High-throughput screening yields three blockers of TMEM16A. (A and B) High-throughput screening yields small molecules that block TMEM16A-CaCC. (A) The assay design. HEK293 cells stably express TMEM16A-CaCC and the genetically encoded fluorescent YFP I ion biosensor. Upon the addition of agonists of calcium motility ionomycin to cells, the increased Ca2+ will activate CaCC and, consequently, the increase of iodine ion flux into the cytoplasm through the open CaCC. The increased I ion levels in the cytoplasm will quench the fluorescence of YFP, which is monitored in real time by a fluorescence imaging plate reader. The validation set library of 2,000 compounds was screened for molecules that block TMEM16A-CaCC (inhibit the ability of ionomycin to induce quenching of the YFP biosensor). (B and C) Structure and properties of selected hits from the screen: dichlorophen, benzbromarone, and hexachlorophene. (D) Benzbromarone blocks CaCC currents from HEK293 cells expressing mouse TMEM16A. The patch was voltage-clamped from the holding potential of −80 mV with a 500-ms voltage ramp to +80 mV. The pipette solution contained 2 μM free Ca2+. Extracellular benzbromarone exhibits concentration-dependent block of CaCC current at +80 mV. The data were fitted to I/Izero = Imin + (Imax − Imin)/{1 + ([blocker]/Ki)p}, where Ki = 10.4 μM and P = 0.8; n = 5–13. (E) An inside-out patch from an Axolotl oocyte expressing mouse TMEM16A was exposed to intracellular benzbromarone. The patch was voltage-clamped from the holding potential of −80 mV with a 500-ms voltage ramp to +80 mV. All benzbromarone solutions contained 100 μM free Ca2+. Intracellular benzbromarone also exhibits concentration-dependent block of CaCC current at −80 mV. The data were fitted to I/IZero = Imin + (Imax − Imin)/{1 + ([blocker]/Ki)p}, where Ki = 3.6 μM and P = 1.0; n = 4–11.
Fig. 4.
Fig. 4.
TMEM16A blockers negatively regulate agonist-stimulated mucin secretion in IL-13–treated NHBE cells. (A and B) NHBE cells were grown at the ALI and treated with IL-13. Benzbromarone blocks the ATP-induced CaCC current measured by short circuit current (Isc) in Ussing chamber.
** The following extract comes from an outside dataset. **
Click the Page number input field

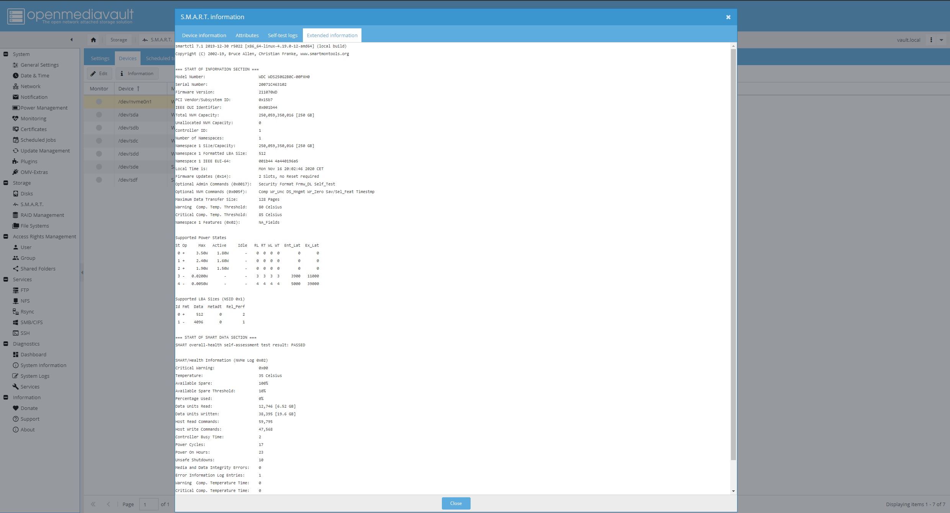pos(149,504)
Currents (A), normalized to baseline before ATP, are plotted as mean ± SEM (B), n = 4, ***P < 0.001. (C–F) Benzbromarone impairs ATP-induced mucin depletion in IL-13–treated NHBE cells as shown by Muc5AC staining of the mucin stores. (C) Control. (D) 100 μM ATP with 10 μM benzbromarone. (E) 100 μM ATP. (F) Quantification and statistical analysis of Muc5AC staining intensity, ***P < 0.0001. Statistical significance was determined by one-way ANOVA followed by Bonferroni's multiple comparison test.
Fig. 5.
Fig. 5.
CaCC blockers inhibit MCh-induced ASM contraction. (A) Sections of mouse airways were stained with antibodies against TMEM16A (green) and α-SMA (red). TMEM16A is expressed in the ASM cells. (B and C) Benzbromarone inhibits the MCh-induced contraction of human ASM (B) but not KCl-induced contraction, as shown in C. **P < 0.01, n = 5. (Note that all five bronchial rings are from the same human lung.)